## WORK TO COMPLETE
Whenever the word "button" turns up in a line below, that line should be copied.

## SUPPLIED MATERIAL

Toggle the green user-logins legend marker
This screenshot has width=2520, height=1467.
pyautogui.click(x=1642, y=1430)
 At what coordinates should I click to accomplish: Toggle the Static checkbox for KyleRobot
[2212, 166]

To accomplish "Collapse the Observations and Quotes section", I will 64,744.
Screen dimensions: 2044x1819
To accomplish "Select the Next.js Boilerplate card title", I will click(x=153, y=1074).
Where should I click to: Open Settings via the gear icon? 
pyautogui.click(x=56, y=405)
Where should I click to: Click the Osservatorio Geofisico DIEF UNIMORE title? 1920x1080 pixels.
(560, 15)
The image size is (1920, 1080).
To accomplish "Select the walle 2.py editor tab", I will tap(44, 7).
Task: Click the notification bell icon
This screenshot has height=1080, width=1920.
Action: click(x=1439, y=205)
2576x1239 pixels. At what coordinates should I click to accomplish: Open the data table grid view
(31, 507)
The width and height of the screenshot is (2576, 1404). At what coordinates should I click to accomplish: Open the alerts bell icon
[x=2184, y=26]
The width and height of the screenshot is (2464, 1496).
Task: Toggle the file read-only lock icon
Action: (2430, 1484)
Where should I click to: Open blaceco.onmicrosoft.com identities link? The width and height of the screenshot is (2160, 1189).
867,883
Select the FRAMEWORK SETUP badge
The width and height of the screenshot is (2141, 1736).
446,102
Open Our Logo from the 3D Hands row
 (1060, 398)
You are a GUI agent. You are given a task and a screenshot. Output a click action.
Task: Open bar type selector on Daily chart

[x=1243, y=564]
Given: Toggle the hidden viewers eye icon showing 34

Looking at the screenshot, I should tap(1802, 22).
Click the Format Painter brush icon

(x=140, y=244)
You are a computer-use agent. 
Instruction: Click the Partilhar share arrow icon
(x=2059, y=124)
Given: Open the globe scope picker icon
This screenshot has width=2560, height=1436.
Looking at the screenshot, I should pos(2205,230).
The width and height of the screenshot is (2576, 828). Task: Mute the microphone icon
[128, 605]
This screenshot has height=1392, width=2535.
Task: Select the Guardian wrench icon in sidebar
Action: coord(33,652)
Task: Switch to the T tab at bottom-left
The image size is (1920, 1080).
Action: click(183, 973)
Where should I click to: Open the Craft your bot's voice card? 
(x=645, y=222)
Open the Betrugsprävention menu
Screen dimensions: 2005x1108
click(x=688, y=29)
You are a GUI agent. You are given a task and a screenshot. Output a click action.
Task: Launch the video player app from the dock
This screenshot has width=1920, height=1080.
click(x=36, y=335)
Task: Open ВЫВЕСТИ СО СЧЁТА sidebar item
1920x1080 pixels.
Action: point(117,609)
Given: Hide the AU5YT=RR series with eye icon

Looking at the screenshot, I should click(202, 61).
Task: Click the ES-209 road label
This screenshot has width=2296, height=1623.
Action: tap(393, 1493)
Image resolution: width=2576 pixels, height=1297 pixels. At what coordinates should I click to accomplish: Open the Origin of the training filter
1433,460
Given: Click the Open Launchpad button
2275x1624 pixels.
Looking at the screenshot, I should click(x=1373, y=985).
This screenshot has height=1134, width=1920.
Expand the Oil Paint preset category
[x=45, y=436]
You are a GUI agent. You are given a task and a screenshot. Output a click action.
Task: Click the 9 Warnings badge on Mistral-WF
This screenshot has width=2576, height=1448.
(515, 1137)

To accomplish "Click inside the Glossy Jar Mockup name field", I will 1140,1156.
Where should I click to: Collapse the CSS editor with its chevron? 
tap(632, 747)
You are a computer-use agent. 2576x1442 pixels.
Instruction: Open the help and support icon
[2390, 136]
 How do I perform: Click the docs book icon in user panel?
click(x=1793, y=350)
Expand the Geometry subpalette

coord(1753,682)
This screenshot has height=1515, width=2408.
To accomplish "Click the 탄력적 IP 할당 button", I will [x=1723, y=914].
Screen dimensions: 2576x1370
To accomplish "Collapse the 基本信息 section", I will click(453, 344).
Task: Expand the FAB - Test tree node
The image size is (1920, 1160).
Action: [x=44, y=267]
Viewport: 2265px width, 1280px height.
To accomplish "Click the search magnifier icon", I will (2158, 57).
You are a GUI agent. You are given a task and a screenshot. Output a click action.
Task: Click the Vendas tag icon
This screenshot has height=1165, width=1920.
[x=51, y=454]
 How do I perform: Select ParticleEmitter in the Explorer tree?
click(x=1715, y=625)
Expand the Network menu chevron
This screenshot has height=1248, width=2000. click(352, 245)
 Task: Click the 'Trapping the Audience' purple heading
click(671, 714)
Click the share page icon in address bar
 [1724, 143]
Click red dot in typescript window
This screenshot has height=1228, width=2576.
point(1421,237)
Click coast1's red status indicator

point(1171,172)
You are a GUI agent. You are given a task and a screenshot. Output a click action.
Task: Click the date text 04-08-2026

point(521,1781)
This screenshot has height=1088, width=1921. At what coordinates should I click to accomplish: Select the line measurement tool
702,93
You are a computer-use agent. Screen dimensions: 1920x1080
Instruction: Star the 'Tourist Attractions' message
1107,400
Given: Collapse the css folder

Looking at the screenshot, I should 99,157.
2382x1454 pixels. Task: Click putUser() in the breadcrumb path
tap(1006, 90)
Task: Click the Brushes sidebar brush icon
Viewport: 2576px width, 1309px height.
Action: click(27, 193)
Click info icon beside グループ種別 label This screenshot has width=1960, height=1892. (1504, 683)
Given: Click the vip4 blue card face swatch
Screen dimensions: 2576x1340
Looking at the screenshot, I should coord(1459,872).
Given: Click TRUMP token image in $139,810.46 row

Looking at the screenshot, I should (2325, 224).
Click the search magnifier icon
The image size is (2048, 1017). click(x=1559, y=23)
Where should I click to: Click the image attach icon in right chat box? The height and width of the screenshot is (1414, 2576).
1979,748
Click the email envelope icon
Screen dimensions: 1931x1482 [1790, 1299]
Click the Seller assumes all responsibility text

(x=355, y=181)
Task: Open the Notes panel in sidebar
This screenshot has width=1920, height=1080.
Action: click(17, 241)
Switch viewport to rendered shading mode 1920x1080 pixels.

## RESULT
Given: Click the Open Launchpad button
To accomplish "Click the 탄력적 IP 할당 button", I will [x=1723, y=914].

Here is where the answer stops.